一般建設業と特定建設業、両方取得すれば便利そうだと思ったことはありませんか?結論から言うと【異なる業種であれば】両方取得することは可能です。ただし、両方保有できる条件や、メリット・デメリットがあります。
さらに、”一般建設業は何となくわかるけど特定建設業ってなんだっけ……”、”自分は特定建設業を取得できるのかな……”などの不安がある方も安心してください、この記事で詳しく解説していきたいと思います。これから建設業許可を取得したい方や、新しく業種の追加を考えている方は必見です!!
特定と一般、業種ごとにわけて両方ほしいです!
申請の前にメリット・デメリットを要チェックですよ。
”特定”と”一般”を【両方】取得する方法は?
建設業許可は29の業種に分かれています。例えば電気工事を受注したければ”電気工事業”を、土木工事を受注したければ”土木工事業”を取得します。ひとつの業者が複数の業種を合わせて保有できますし、要件が揃い次第、今ある建設業許可に追加で申請もできます。それでは業種を”特定建設業”と”一般建設業”で分けて申請する場合、どのようなパターンがあるでしょうか。
下請けに大きい金額で発注する業種Aを特定建設業、自社で施工できる業種Bは一般建設業、というように分けることができます。同一業種において、特定と一般両方取得することは制度上できません。なぜなら、その必要がないからです。特定を取得していれば、一般の範囲もカバーできるからです。取得のパターンとしては、主に下記の4パターンです。

--------

- 課題: 建設業許可について述べた本文によると、建設業許可はいくつの業種に分かれているか。 本文だけを手がかりにすること。

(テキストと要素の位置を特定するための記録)
--------

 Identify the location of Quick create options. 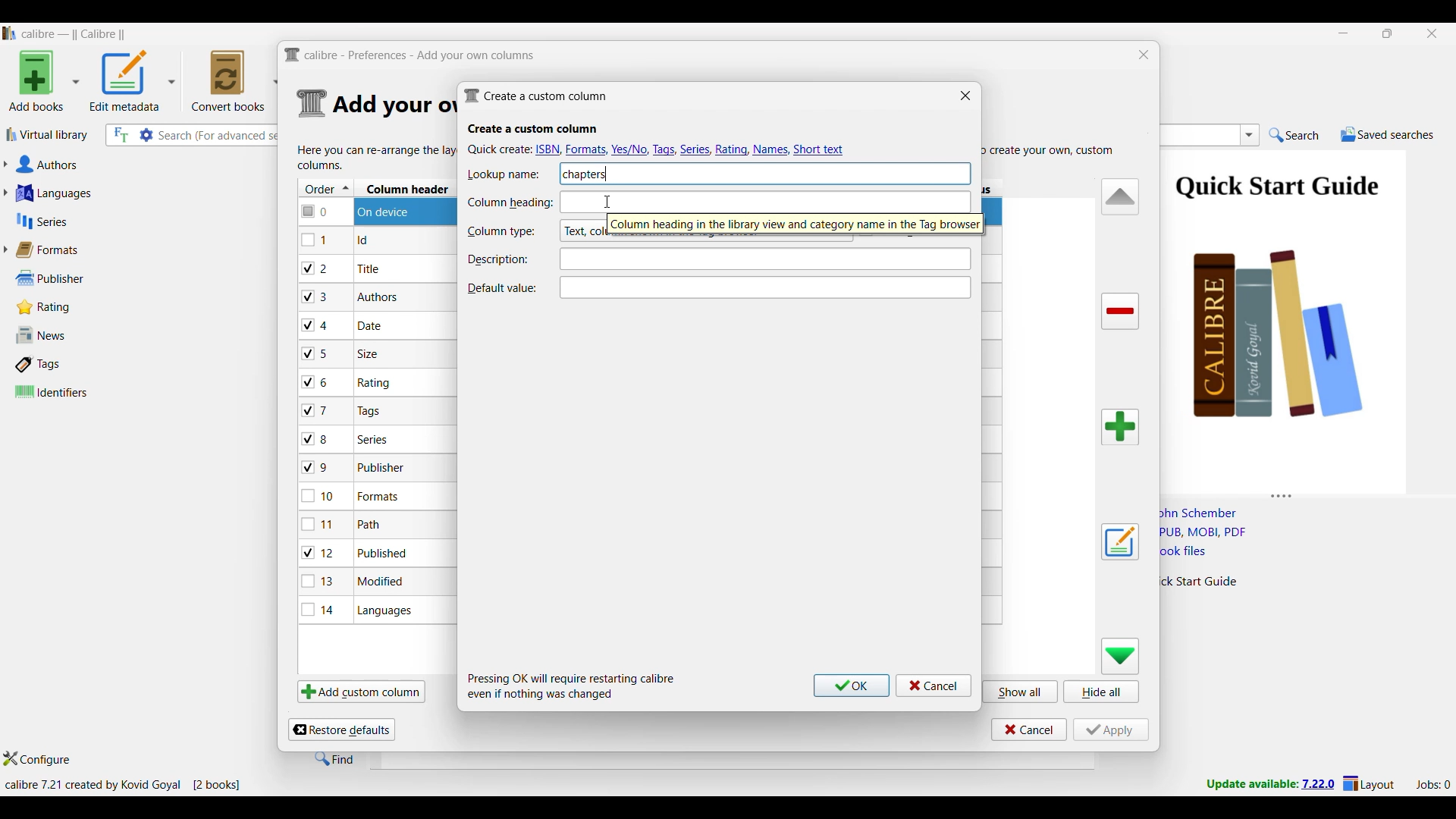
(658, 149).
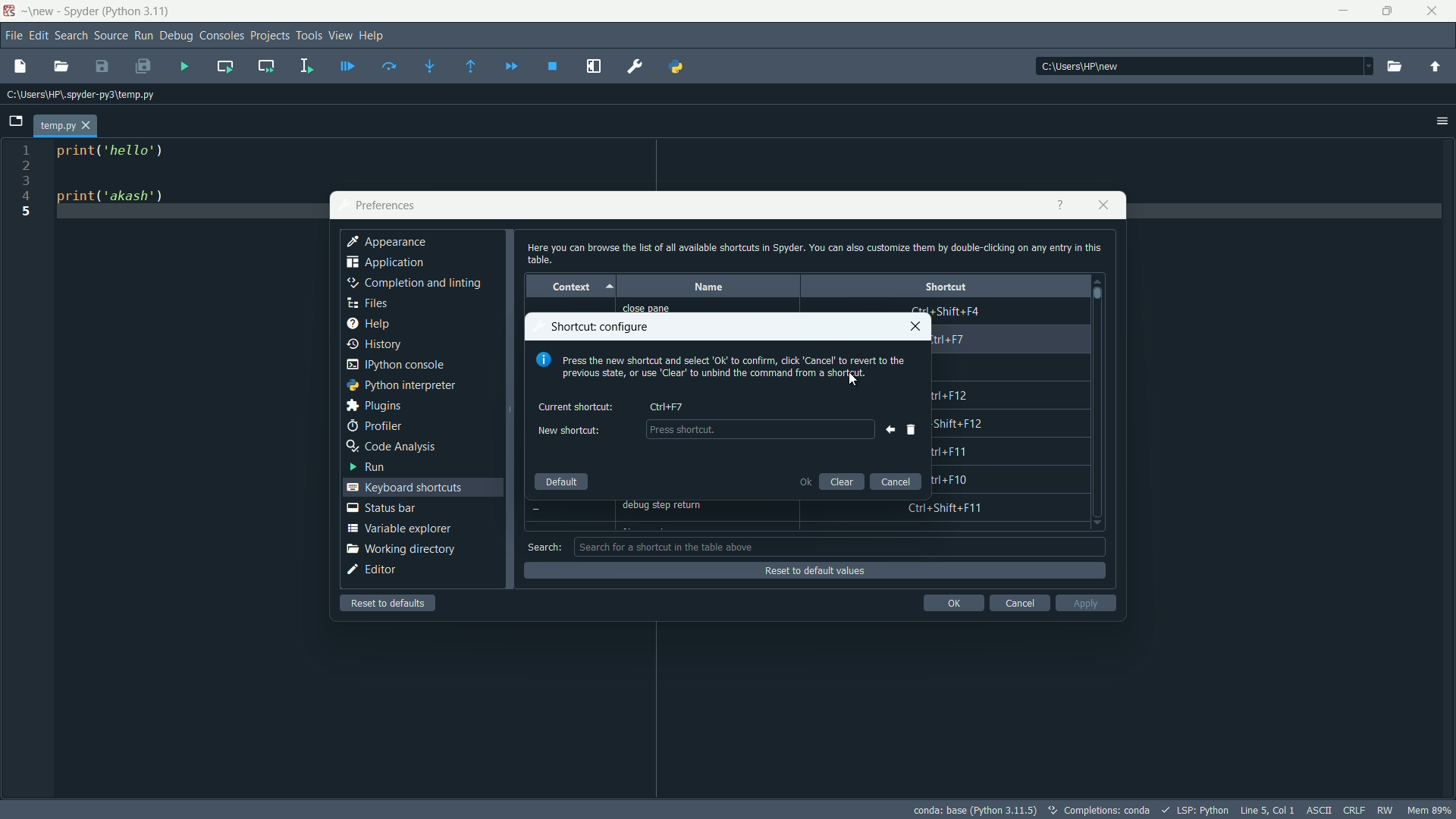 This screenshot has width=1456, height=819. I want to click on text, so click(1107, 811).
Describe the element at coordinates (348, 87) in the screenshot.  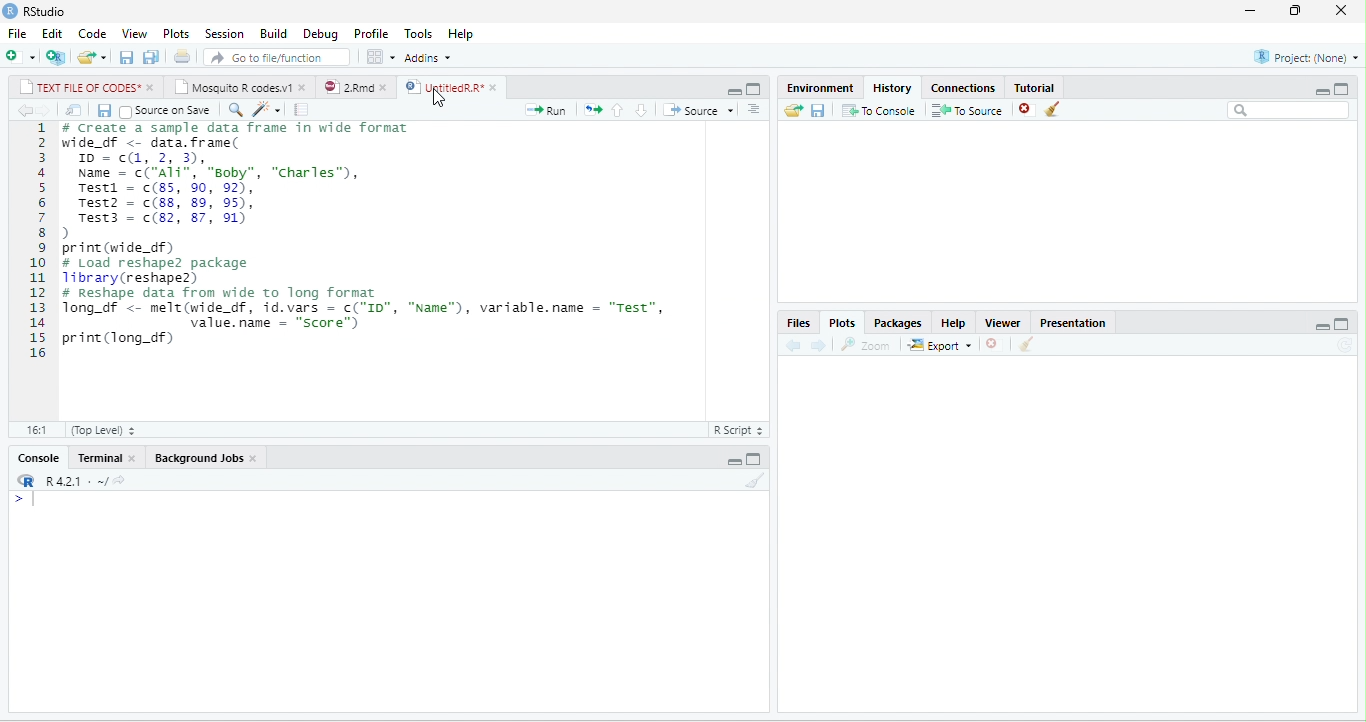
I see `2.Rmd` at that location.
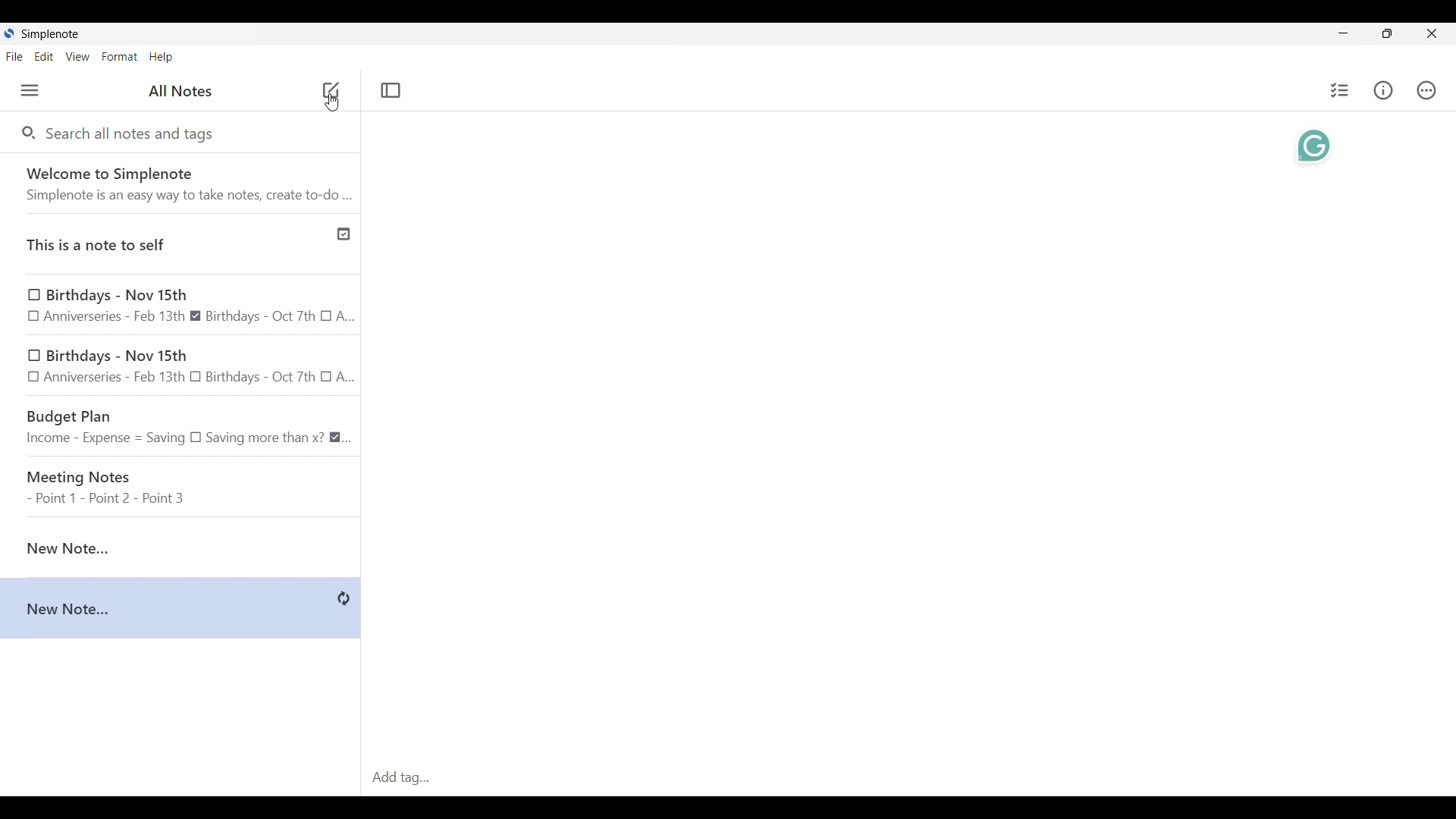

--------

- 解答: 29の業種に分かれている。